-- Excerpt to read start --

Kansas’ Kevin Moranz is a forward thinking privateer who’s certainly shown some improvement in year two of his pro career. This year, riding a KTM 250 SX-F, Moranz made five main events, collected 35 points, and ended up just outside the top twenty in 250SX East points. Last year, on a Kawasaki, he made a couple of main events and earned only seven points so he’s on the upward trajectory.
“This is technically my first actual full season, just because last year was my rookie season and I got hurt and didn’t come back until Daytona. So I only got to do three or four supercrosses,” said Moranz. “So to come in as this going to be my full season, a little bit more experience. I’m actually just starting to click away, starting to get more confidence, more speed. There’s a lot more in me, so I’m excited.”
When you talk to Moranz, you can tell he’s more than just your average supercross racer. He went to college and got his associate degree for one and for two, following him on social media, you can see that he’s trying to bring value for any sponsors of his program. One way he’s done that is through a helmet sponsorship each week that he ends up raffling off.

-- Excerpt to read end --

● Exercise tasks
1. Copy word for word the passage of the piece on racer Kevin Moranz, starting with "When you talk" and going on through "up raffling off.".
2. Continue the piece on racer Kevin Moranz, picking up after its final sentence.

-- Data records start --

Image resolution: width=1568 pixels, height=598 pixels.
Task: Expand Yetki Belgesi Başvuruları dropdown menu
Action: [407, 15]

-- Data records end --
-- Data records start --

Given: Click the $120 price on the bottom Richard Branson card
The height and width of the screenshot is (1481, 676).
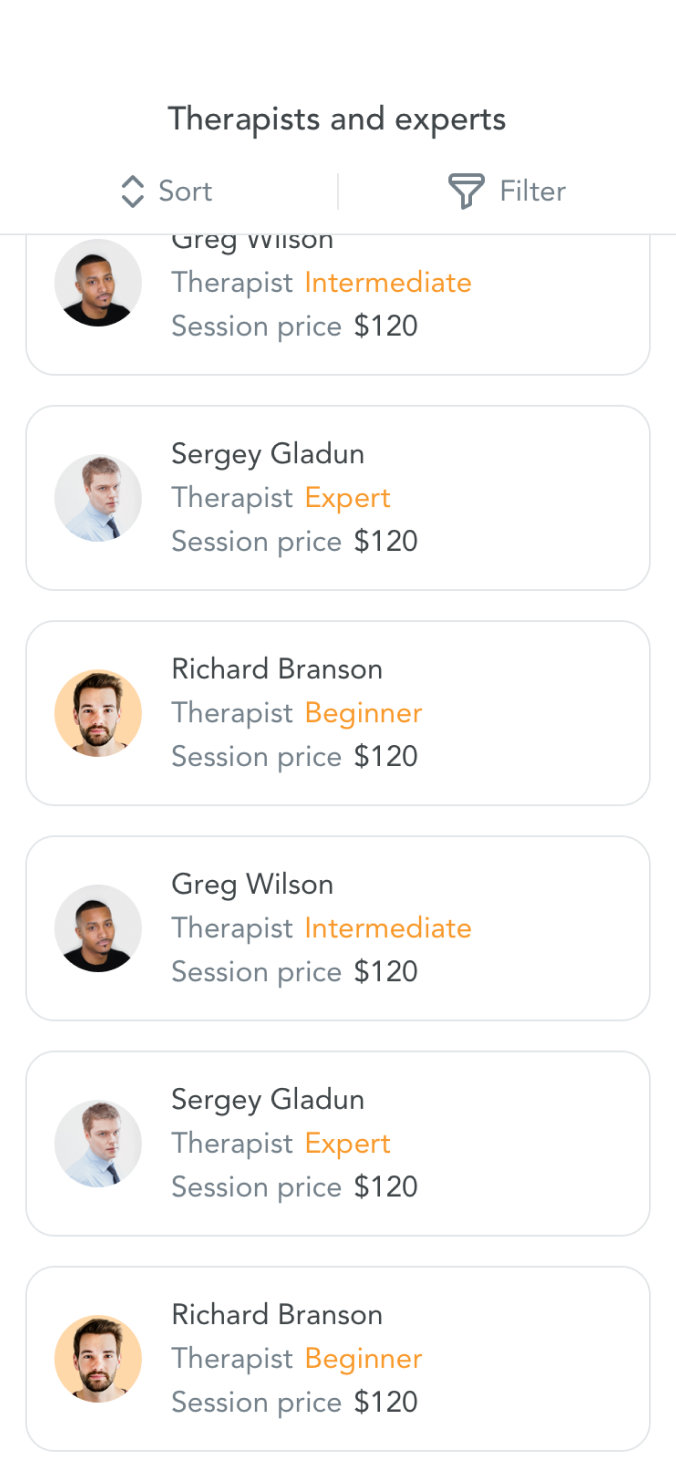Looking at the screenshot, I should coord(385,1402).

-- Data records end --

● Responses to the exercise
1.
When you talk to Moranz, you can tell he’s more than just your average supercross racer. He went to college and got his associate degree for one and for two, following him on social media, you can see that he’s trying to bring value for any sponsors of his program. One way he’s done that is through a helmet sponsorship each week that he ends up raffling off.

2.
“The helmet wraps I’ve been doing per round, all the companies that have gotten behind me on that has been huge for me, not only as a privateer to help me fund my racing, but it’s been fun because I get to do good little videos and promotion stuff for a new company, new people every round,” Moranz told me on our recent Privateer Podcast. “It’s been honestly taking off. I plan to do the same thing for outdoors as well, as soon as we kind of get an actual schedule for that. So, very excited for that. Then hopefully I can just start getting people that are interested and start filling those spots for outdoors.”
For more information on this program go check out Moranz’s Instagram (@moranz77) where he lays out the program and what’s involved. This year for the Arlington Supercross, he just cold called a place called VB Steakhouse in Arlington, one thing led to another and he had his first helmet wrap deal! Just like that and he even got a free meal out of it! It’s this outside-the-box thinking that privateers have to do these days to get their program going.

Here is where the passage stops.